Un résultat que n'ont pas vraiment apprécié les opposants à la loi renseignement. La Quadrature du Net a ainsi publié un communiqué sur son site demandant ironiquement si «les eurodéputés socialistes avaient quelque chose à cacher»:

«Le rapport de Claude Moraes, voté aujourd'hui au Parlement européen et condamnant la surveillance de masse, a été caviardé sous la pression interne des eurodéputés socialistes français, qui ont réussi à faire rejeter toute demande d'enquête de la Commission européenne sur les lois de surveillance française. [...] La Quadrature du Net, outrée devant ces manœuvres politiques grossières et détestables, demande à la Commission européenne de s'autosaisir de ces enquêtes afin de faire –enfin– vérifier la conformité des lois de surveillance françaises au droit européen.»

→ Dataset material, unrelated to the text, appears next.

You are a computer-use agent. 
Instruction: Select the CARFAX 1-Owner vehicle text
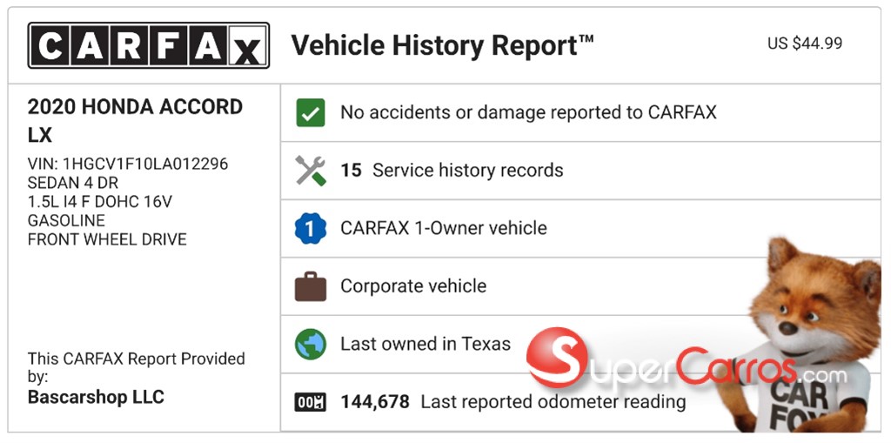[444, 229]
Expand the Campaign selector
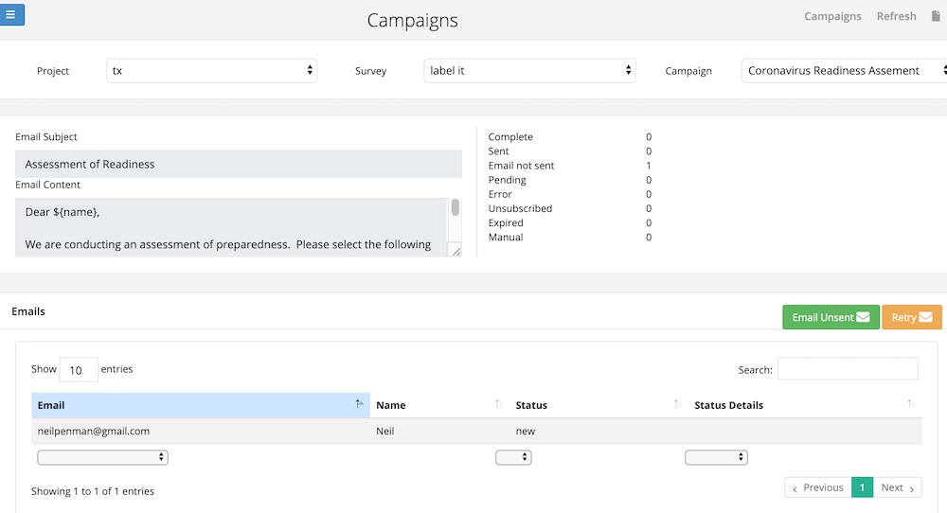 [845, 70]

Validée par le Conseil constitutionnel en juillet dernier, la loi renseignement a été l'objet de très vives critiques –de même que la loi sur la surveillance internationale, qui vient d'être votée au Parlement dans une complète indifférence.

Notons par ailleurs que le Parlement européen a adopté un amendement en soutien d'Edward Snowden, cette fois-ci avec les voix des socialistes français, mais sans celles des eurodéputés du parti Les Républicains. Voté par 285 voix contre 281, il «invite les États membres de l'Union à abandonner toute poursuite en cours contre Edward Snowden, à lui offrir une protection et à empêcher en conséquence son extradition ou sa restitution par une tierce partie, en signe de reconnaissance de son statut de lanceur d'alerte et de défenseur international des droits de l'homme».

«Le Parlement européen aurait voté par 285 voix contre 281, passant outre l'énorme pression, pour annuler toutes les accusations contre moi et empêcher l'extradition. Cela change tout.»